Thursday, November 27, 2014

203 - Swiss Family Robinson

    A family is shipwrecked, and left marooned on an island.  The family builds a house, tames a variety of animals, and enjoys an idealistic existence.
    A Disney movie, so my expectations were low.  It’s a strange movie, especially by modern standards.  I think it would play better to kids, but as an adult, so many things seem laughable.  The island somehow has at least one tiger, an anaconda, elephants, ostriches, zebras, hyenas.  Somehow, the family is able to build an absurdly fancy house using salvaged scrap from the shipwreck.  The absurdity of this is compounded by the way that the movie avoids giving a sense of passage of time.  As far as I can tell, it took about a day or so for the house to be built.
    There are a few interesting things going on.  One of the primary plots involves a love triangle between the two brothers and a girl they rescue from pirates.  The tension is interesting, and it doesn’t play like normal Disney material.  The boys actually fight.  There’s a big finish battle at the end, during which the family kills a good number of pirates.  While the violence is kept in check, near the end, pirates are shot, and some of them fall off the side of a cliff.
    A lot of the running time is devoted to the family having fun, playing at a swimming hole, playing with animals.  There are a few sequences that have family members riding an ostrich, which seems cruel, but it seems to be something you can do nowadays.

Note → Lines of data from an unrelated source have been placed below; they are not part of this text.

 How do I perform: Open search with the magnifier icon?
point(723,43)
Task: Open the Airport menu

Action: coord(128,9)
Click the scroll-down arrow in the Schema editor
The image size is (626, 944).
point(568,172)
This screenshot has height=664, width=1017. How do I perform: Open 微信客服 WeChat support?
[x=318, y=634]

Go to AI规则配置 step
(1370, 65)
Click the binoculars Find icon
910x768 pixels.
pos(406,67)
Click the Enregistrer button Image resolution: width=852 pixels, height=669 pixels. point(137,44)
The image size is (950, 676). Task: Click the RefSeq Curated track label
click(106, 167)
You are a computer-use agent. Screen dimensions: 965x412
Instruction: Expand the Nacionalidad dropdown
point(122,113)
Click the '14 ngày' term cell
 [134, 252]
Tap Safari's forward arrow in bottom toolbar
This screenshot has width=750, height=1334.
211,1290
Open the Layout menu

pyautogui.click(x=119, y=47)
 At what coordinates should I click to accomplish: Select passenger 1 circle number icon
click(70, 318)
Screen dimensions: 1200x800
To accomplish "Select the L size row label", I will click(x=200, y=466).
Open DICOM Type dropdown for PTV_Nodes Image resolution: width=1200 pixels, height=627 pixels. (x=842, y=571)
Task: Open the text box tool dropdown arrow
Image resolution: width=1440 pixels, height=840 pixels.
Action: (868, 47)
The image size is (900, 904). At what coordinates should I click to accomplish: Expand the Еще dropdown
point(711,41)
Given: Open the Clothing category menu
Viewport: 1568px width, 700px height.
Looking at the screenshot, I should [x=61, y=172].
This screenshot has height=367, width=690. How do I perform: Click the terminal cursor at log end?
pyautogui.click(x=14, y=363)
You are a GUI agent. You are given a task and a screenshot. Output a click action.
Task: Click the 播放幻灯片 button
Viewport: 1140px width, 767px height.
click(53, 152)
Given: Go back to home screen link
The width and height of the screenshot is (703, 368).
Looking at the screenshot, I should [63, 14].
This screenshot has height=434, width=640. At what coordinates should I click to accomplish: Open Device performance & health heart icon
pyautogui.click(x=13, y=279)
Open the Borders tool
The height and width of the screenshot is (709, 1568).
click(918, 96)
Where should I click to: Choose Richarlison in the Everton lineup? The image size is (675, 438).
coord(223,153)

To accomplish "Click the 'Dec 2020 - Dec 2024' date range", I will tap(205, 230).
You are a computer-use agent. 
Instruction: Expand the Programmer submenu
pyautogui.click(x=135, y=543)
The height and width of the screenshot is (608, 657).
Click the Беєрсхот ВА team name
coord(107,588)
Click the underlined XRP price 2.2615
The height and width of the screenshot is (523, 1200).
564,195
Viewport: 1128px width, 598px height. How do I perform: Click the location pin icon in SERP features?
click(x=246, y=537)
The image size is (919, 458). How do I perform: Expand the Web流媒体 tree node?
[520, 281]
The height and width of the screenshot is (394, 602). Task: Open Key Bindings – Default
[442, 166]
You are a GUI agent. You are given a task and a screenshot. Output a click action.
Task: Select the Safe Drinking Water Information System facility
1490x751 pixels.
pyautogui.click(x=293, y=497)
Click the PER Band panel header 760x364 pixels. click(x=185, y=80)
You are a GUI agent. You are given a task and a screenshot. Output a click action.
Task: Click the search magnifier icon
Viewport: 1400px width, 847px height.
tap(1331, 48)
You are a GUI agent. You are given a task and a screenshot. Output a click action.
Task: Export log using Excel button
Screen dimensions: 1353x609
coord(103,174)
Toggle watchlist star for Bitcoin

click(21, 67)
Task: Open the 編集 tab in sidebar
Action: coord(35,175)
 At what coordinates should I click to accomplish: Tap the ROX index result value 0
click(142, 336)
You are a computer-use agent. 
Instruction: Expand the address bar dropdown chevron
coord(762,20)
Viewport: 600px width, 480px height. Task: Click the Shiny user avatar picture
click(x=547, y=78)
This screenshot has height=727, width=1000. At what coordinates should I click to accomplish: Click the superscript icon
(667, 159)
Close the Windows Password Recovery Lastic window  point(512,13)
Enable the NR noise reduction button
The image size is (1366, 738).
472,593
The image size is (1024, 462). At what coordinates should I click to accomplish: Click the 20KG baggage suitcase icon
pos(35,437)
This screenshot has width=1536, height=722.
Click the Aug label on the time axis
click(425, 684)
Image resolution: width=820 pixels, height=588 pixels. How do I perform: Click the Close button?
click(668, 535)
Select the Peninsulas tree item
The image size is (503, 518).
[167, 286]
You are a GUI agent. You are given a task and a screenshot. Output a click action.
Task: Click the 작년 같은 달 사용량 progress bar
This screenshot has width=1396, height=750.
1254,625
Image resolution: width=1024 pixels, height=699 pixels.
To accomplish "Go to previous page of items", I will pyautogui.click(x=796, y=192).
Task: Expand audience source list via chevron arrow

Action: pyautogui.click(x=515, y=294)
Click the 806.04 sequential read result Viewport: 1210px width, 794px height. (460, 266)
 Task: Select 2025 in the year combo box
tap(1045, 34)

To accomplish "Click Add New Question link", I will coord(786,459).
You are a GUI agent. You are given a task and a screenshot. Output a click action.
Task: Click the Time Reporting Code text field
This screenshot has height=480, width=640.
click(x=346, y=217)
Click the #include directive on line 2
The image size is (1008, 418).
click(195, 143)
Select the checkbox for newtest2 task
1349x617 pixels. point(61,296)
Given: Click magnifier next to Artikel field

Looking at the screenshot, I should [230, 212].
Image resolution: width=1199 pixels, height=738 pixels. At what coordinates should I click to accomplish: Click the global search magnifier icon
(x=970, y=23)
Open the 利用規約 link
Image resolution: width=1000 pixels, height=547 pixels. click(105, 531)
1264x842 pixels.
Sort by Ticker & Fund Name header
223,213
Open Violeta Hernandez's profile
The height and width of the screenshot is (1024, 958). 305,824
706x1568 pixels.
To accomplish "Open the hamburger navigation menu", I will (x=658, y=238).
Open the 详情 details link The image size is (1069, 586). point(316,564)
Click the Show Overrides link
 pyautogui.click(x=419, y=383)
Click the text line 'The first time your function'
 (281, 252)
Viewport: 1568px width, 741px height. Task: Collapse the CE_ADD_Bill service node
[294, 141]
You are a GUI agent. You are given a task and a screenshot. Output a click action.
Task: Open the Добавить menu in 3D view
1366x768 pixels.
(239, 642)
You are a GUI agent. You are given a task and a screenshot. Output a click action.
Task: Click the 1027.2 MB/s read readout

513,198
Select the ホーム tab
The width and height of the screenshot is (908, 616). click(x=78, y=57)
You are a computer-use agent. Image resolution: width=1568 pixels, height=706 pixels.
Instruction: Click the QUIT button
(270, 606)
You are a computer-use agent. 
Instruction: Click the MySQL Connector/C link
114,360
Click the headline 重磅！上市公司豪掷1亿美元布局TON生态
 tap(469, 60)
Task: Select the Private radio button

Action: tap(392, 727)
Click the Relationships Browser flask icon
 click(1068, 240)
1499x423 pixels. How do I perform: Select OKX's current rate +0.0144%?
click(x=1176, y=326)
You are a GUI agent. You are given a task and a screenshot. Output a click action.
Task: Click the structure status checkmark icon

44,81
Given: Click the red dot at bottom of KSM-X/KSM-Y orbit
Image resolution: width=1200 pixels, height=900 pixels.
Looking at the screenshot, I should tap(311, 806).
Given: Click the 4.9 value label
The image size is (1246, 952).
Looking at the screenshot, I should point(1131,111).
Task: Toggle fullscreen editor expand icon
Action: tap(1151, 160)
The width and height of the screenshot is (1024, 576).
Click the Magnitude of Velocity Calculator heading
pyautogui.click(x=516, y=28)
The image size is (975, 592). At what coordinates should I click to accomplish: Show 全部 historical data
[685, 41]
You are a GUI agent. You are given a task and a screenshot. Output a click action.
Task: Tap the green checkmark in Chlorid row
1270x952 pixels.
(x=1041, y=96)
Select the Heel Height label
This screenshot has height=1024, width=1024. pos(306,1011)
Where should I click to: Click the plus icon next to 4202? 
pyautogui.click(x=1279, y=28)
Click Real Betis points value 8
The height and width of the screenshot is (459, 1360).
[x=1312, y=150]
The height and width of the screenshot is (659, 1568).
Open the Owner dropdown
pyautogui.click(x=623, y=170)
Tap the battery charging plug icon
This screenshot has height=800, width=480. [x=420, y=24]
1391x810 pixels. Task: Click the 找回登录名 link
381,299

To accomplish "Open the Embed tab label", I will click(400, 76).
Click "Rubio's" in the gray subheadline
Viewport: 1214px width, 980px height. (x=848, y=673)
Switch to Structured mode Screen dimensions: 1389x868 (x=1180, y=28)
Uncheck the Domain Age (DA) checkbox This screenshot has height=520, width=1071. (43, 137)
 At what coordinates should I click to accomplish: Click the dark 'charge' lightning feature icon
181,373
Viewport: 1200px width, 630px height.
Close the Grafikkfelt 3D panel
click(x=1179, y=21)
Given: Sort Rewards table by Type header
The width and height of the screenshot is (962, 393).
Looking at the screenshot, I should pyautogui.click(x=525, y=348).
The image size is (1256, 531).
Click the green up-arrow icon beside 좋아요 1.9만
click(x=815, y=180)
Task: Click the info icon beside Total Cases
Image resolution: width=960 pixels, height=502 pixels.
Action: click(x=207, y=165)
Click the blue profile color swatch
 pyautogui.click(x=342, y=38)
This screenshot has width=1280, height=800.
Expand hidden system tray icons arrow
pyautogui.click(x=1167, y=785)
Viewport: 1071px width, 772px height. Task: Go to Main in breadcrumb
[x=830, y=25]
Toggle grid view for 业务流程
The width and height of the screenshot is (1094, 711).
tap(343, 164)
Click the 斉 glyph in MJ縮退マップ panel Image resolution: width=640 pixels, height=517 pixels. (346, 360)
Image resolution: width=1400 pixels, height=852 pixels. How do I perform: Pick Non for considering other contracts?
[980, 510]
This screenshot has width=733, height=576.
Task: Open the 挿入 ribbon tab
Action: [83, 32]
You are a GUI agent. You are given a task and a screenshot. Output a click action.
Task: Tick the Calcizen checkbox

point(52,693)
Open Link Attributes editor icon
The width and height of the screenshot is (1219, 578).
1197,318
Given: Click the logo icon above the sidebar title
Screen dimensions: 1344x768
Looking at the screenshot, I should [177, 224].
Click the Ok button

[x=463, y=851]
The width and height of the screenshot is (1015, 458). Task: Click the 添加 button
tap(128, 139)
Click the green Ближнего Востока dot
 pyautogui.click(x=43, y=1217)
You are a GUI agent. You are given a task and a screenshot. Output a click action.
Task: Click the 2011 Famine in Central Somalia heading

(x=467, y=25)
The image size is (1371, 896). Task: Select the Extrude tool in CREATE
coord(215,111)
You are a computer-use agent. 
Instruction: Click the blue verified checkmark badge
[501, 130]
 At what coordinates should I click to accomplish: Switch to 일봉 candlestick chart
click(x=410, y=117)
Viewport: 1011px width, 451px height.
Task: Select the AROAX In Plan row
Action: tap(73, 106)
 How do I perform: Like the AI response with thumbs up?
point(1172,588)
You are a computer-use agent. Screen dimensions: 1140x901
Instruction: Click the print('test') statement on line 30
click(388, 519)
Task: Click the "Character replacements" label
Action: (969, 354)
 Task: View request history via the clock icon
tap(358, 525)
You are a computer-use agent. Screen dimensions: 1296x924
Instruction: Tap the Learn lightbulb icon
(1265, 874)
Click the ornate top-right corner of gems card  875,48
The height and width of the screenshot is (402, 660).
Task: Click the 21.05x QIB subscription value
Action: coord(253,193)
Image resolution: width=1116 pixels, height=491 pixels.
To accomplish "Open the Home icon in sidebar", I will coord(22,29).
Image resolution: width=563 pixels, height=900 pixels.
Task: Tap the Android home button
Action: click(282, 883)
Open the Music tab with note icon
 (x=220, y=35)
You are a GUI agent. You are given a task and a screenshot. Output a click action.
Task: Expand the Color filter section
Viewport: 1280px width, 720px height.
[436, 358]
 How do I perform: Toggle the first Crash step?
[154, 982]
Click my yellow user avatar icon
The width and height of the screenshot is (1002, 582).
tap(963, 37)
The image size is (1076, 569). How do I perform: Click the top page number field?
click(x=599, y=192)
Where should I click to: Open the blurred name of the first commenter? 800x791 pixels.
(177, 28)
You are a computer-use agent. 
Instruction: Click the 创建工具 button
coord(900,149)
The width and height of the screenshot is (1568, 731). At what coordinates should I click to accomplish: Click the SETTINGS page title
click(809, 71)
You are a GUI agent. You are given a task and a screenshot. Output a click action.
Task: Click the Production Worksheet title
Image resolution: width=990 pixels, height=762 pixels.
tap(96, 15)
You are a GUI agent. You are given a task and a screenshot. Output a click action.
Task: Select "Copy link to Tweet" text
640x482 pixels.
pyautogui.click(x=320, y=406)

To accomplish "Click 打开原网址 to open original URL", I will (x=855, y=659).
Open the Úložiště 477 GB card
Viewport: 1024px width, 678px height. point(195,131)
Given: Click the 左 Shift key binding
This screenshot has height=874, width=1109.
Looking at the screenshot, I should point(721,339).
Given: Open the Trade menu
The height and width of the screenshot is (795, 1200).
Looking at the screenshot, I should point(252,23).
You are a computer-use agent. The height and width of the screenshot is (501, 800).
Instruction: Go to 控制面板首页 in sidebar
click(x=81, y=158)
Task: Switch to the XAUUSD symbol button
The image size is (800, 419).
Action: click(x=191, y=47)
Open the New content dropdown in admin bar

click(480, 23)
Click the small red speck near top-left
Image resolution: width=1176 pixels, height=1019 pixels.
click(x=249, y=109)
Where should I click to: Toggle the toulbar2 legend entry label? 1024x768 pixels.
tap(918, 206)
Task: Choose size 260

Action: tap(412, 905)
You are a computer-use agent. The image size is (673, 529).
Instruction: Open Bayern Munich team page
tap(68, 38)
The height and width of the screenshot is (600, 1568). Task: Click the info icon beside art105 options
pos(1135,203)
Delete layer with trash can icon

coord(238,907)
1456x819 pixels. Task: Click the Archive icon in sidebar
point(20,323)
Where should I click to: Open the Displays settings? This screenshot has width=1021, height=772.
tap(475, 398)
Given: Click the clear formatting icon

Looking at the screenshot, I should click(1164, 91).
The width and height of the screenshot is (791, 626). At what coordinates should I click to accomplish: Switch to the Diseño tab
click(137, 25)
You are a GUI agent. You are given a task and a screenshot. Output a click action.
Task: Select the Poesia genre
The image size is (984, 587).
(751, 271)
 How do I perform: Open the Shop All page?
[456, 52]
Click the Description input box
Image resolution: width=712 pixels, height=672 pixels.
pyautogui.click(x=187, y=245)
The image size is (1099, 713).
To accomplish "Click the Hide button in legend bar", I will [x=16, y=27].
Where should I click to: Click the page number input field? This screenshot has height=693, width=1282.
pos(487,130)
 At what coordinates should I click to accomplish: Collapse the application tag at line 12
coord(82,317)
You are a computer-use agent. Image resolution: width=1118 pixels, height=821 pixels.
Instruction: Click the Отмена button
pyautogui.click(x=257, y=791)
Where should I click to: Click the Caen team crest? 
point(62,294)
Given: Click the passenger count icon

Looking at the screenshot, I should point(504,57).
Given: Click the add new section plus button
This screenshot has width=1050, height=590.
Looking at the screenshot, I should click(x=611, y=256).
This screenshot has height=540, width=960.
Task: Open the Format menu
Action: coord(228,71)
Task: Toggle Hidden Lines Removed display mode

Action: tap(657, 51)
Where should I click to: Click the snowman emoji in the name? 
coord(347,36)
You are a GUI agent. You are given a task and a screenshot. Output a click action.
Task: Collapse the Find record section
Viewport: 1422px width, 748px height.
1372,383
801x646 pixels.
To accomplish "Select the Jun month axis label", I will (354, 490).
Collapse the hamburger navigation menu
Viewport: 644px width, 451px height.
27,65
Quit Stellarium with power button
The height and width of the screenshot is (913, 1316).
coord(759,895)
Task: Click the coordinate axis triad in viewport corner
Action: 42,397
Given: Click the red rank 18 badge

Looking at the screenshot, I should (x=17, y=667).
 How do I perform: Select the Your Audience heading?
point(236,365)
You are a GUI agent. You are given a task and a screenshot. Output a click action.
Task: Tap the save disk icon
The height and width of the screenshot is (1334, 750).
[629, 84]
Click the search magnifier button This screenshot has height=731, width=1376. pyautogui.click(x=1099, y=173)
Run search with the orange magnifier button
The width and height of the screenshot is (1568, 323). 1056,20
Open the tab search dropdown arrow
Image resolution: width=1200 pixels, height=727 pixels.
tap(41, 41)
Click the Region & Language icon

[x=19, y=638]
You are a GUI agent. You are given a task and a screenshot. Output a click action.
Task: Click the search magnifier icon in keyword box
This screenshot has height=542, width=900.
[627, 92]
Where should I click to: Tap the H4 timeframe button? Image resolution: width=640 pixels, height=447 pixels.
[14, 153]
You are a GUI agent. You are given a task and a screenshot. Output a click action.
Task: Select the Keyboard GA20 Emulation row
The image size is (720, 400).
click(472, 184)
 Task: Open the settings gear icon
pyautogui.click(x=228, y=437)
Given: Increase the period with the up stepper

    There was also a scene where the two Great Dane dogs they have fight with a tiger.  They seem to legitimately fight, which was really puzzling.  Neither of them seemed to be injured, but I really wonder how they did it.
    But the most important thing about this movie is how the imagery and ideas shaped the fantasies of children for a long time.  I see elements of this movie present occasionally in The Simpsons and Life in Hell.  The image of the fancy jungle house is silly, but it’s charming, and it captures the imagination very effectively.
    My biggest complaint about this movie is that there’s no indication that there was any struggle.  They never address how they get food, or clean drinking water.  I don’t mind that they have a good time… but it just seems like they should have had to earn it.  They don't even seem to be worried when the ship is wrecked!